Dataset records below:

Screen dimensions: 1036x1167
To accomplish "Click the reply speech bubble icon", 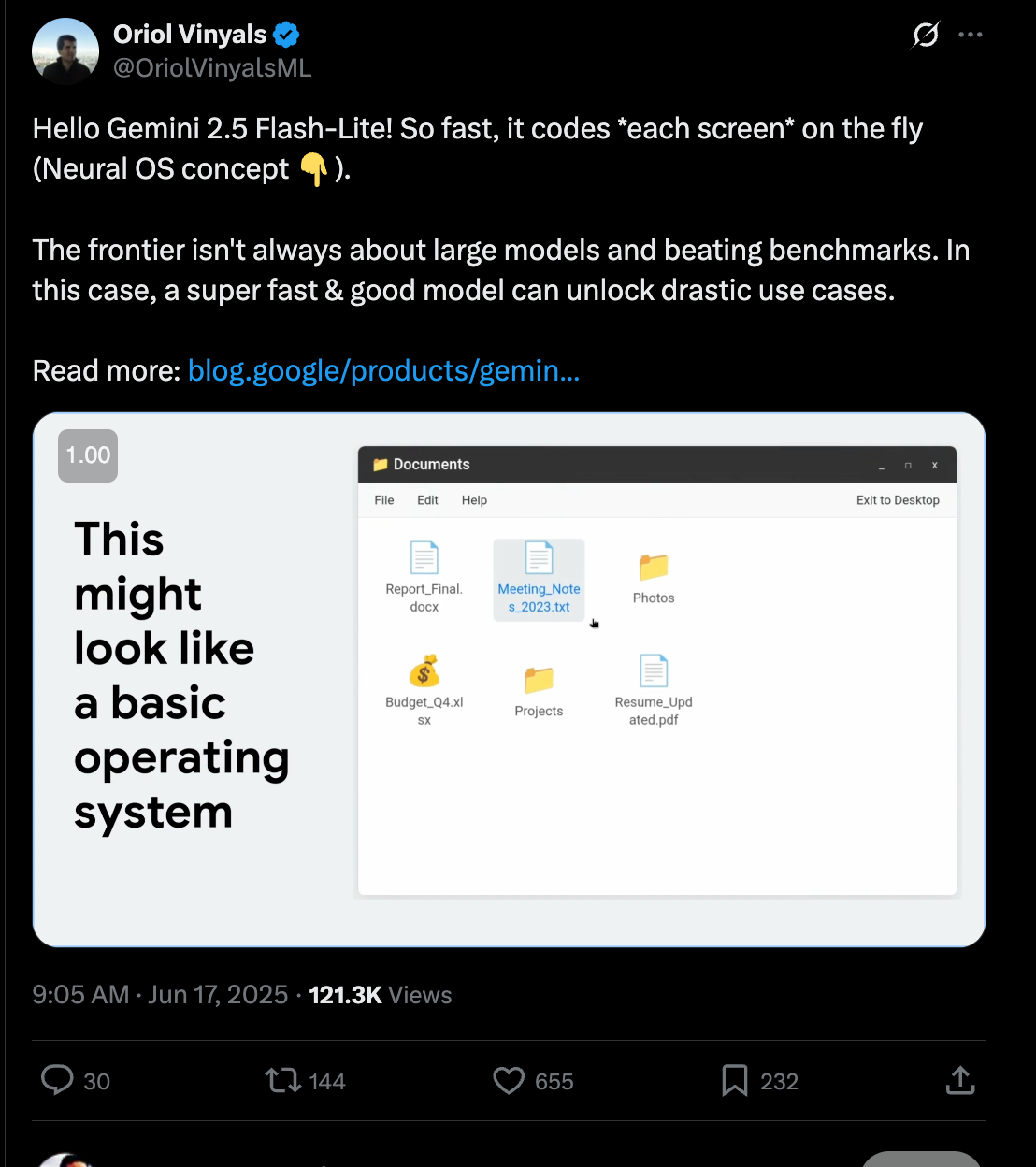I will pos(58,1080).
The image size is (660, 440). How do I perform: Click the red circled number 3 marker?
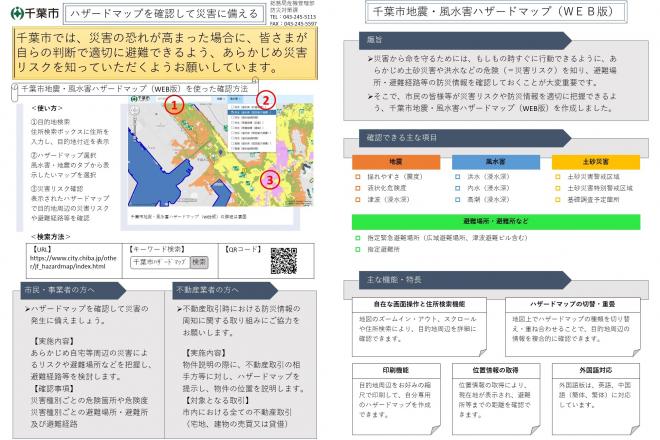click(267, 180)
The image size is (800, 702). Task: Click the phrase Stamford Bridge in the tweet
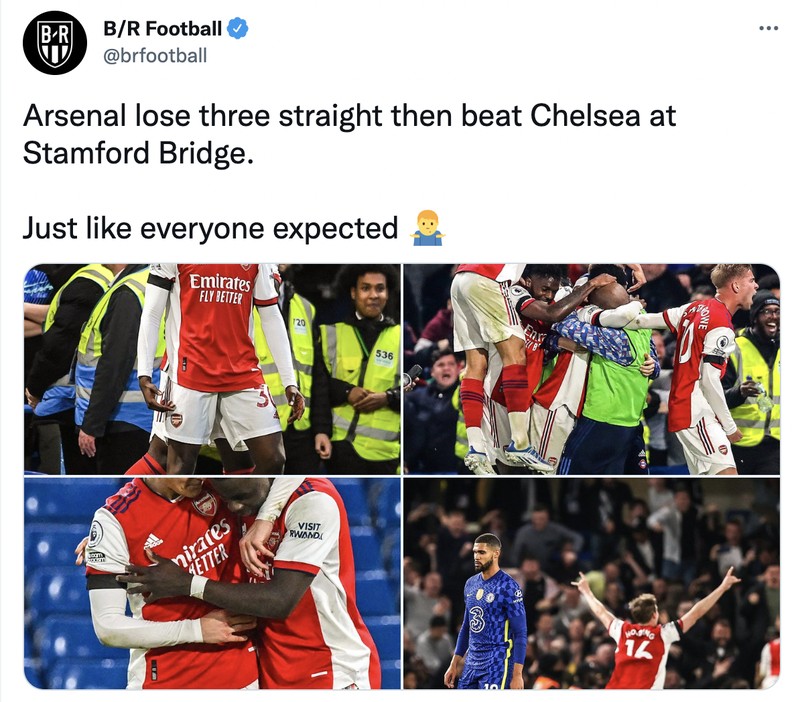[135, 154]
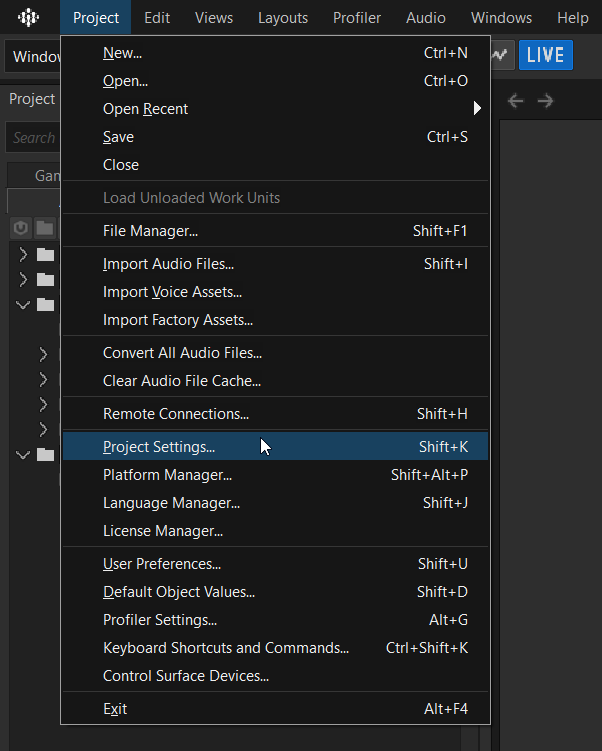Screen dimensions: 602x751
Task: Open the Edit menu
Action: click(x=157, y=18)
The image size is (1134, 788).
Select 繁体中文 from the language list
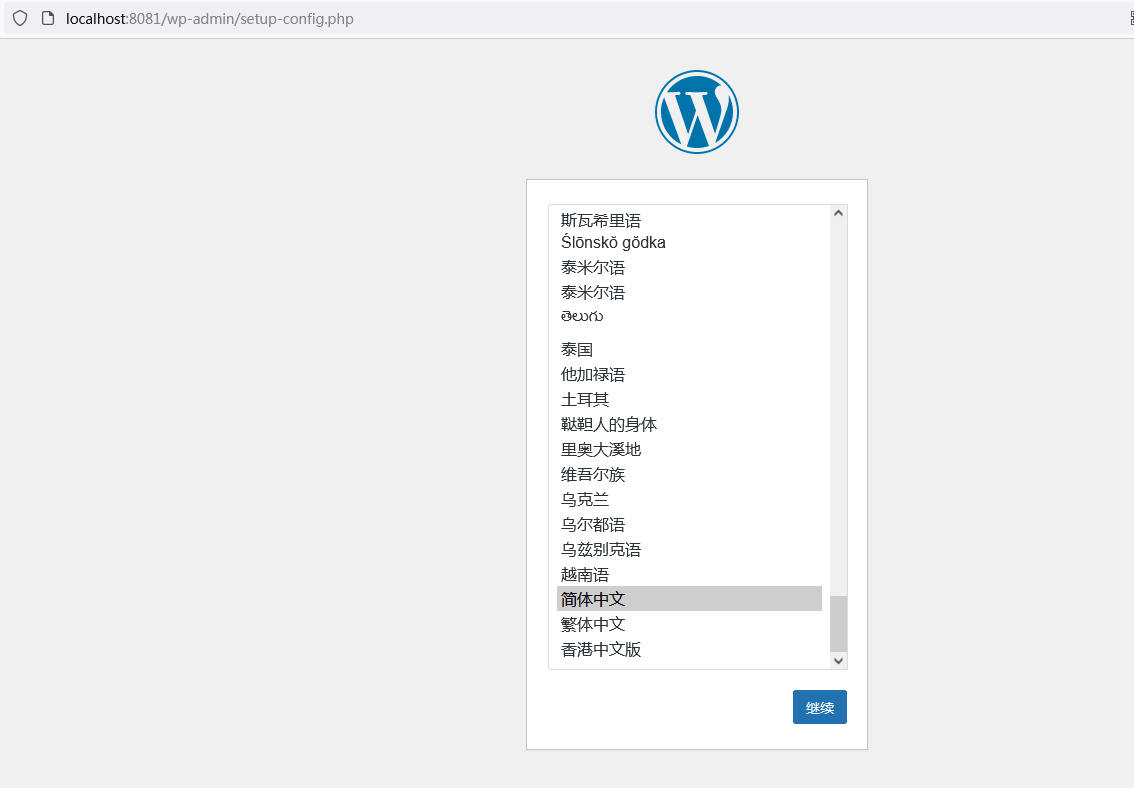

End of Dataset records.
Dataset records below:

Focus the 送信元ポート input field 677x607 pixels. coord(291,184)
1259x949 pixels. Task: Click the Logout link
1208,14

End of Dataset records.

[Exercise goal]
Look back over the records above. Reproduce exactly everything from the line with "The image size is (800, 702)." down to the line with "Select 繁体中文 from the language list", inclusive, and leave the pictures out.

[Answer box]
The image size is (800, 702). Task: Click the phrase Stamford Bridge in the tweet
[135, 154]
Screen dimensions: 602x751
Task: Open the Edit menu
Action: click(x=157, y=18)
The image size is (1134, 788).
Select 繁体中文 from the language list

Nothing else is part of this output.